Le vol de marque en Chine continue

A défaut d’être encouragé, on peut dire que le vol de marque en Chine est protégé. Il suffit de regarder avec quelle facilité les voyous peuvent agir. Revenons sur le cas énoncé au mois de septembre dernier.

Après avoir volé en novembre 2018 la marque C O L T R A X, la même société chinoise a encore volé en avril 2019 la marque d’un autre constructeur français de machines de travaux publics, M E C A L A C. Ci-dessous les copies d’écran du site qichacha.

Identité du dépositaire de la marque

Identité de l’entreprise voleuse

Raison sociale
山东迈克拉克工程机械有限公司 (en haut et à gauche du 1er écran)
(Shandong McLaike Engineering Machinery Co., Ltd)
Représentant légal
M. 杨书堂(Yang ShuTang)
Immatriculation
13 mars 2017 sous le numéro 91371502MA3DMJQ29

ATTENTION, cela ne veut pas dire grand chose car tous les fournisseurs chinois de machines de TP se trouvent dans la même province. A ce titre, ils savent parfaitement s’entendre quand il y a beaucoup d’argent à prendre. Surtout quand c’est au détriment des étrangers (facile et sans risque), et dans un marché de niche bien délimité tel que celui des entreprises publiques à gros budgets. Les machines de TP neuves sont trop chères pour le privé.
En conséquence, personne ne sait qui sont les prêtes-noms et les réels propriétaires des entreprises. Impossible de savoir qui est copain avec qui, comment se partagent-ils le marché entre eux, qui dépose une marque ou un domaine pour le bénéfice de qui, qui décide de copier quoi, etc.

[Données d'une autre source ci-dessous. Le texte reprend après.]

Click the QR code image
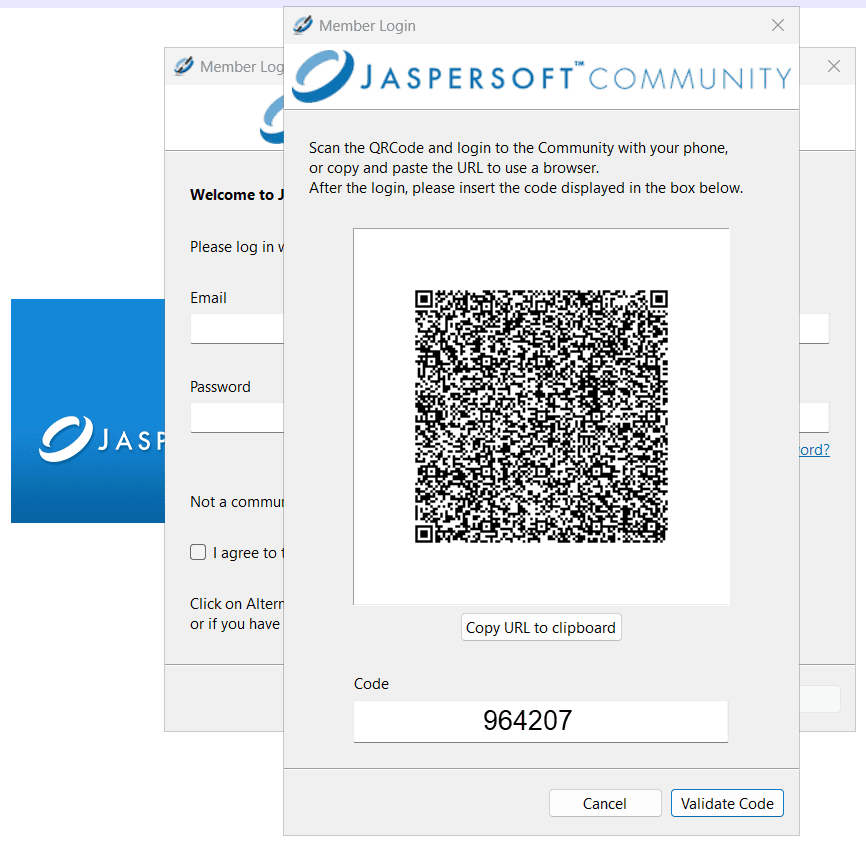Image resolution: width=866 pixels, height=847 pixels. (x=541, y=416)
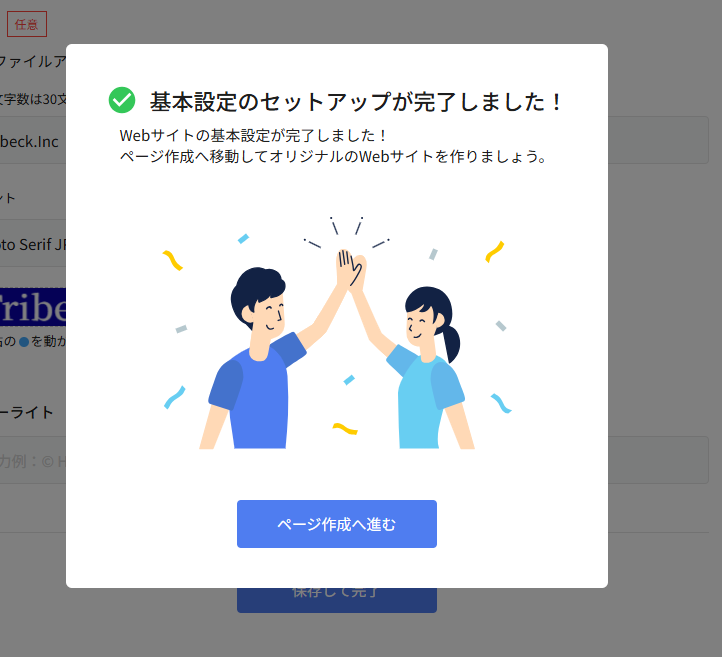
Task: Click the Tribe logo preview
Action: pyautogui.click(x=33, y=307)

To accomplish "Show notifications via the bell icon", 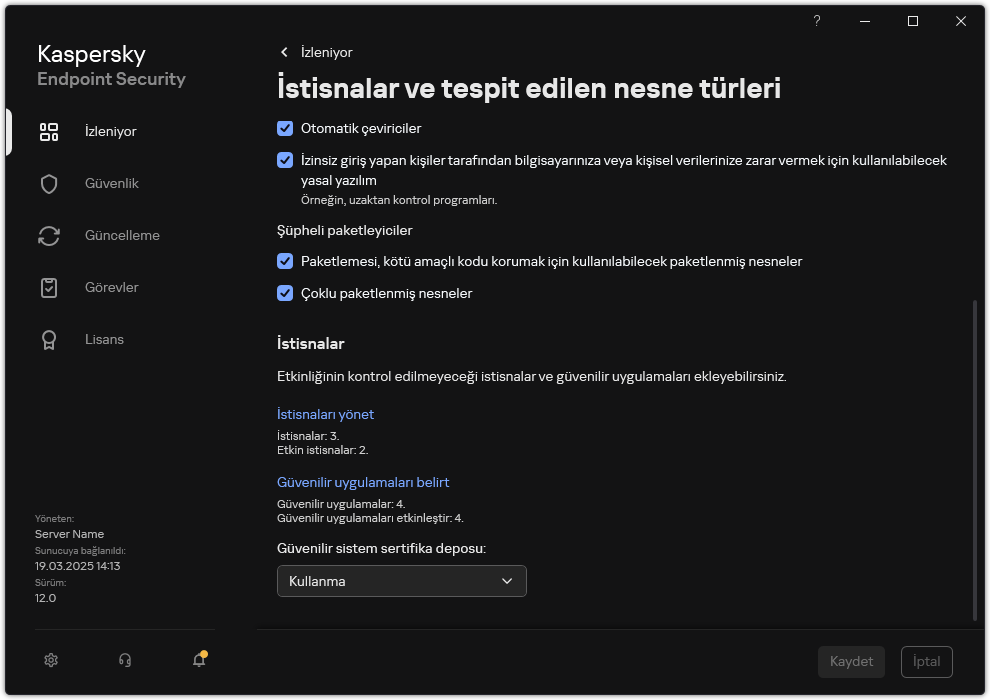I will (x=198, y=661).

Et aussi vol du domaine et du logo

Trop tard pour réagir, ils ont vite pris le domaine Internet en .cn

La copie chinoise
L’original français

En plus du logo de la marque ils sont même allés jusqu’à copier la mise en forme des textes.

Impossible de contester un dépôt de marque frauduleux

Comme déjà dit dans l’article du mois de septembre, tout est fait pour qu’aucune PME occidentale ne puisse faire objection à un dépôt de marque frauduleux en Chine. En effet, le gouvernement Chinois demandera à la PME occidentale de montrer des évidences d’activités effectuées en Chine AVANT la date du dépôt de marque frauduleux.
Par évidences il faut comprendre : articles de Presse publiés en Chine, publicités faites en Chine, liste des clients chinois, partenaires chinois, documentations en chinois, participation à des expositions chinoises, comparaison avec d’autres produits, etc.). Vous trouverez le détail en cliquant sur ce lien: liste des évidences à fournir.

Pour ma part, je ne connais pas de PME européenne qui met la Chine en top priorité. Elles investissent d’abord dans leur pays puis dans les pays limitrophes avant de penser à la Chine. Le problème est que dès qu’une PME commence à être connue sur son marché domestique ou lors de ses premiers pas à l’international, c’est déjà trop tard. N’oubliez pas que beaucoup de Chinois mal intentionnés draguent les salons et lisent les médias occidentaux. Ainsi, se sachant protégés par leurs lois, ils peuvent rapidement et en toute impunité voler la marque d’une PME étrangère novatrice qui commence à être connue.
On imagine la suite : enregistrement du domaine en .cn, copie de la technologie, copie des machines, etc.

Hélas, le vol de marque en Chine n’est pas prêt de s’arrêter

Pas plus tard qu’hier, Le Figaro publiait un article intéressant concernant la guerre commerciale Chine-Etats-Unis. La première phrase de l’article était :  » Les deux parties ne parviennent pas à s’entendre sur la propriété intellectuelle et le transferts de technologie « . Evidemment, Trump et Xi savent bien que sans vols de marque, de technologies, et de savoir-faire, toute l’économie chinoise s’écroule.

Soyons positifs

Pour conclure, sachez que le dépôt de votre marque en Chine et l’enregistrement de votre domaine en .cn ou .com.cn. est très facile et ne coûtent que 200 ou 300 Euros maximum. Alors ne vous en privez pas et faites ces démarches avant d’être en contact avec n’importe quel Chinois.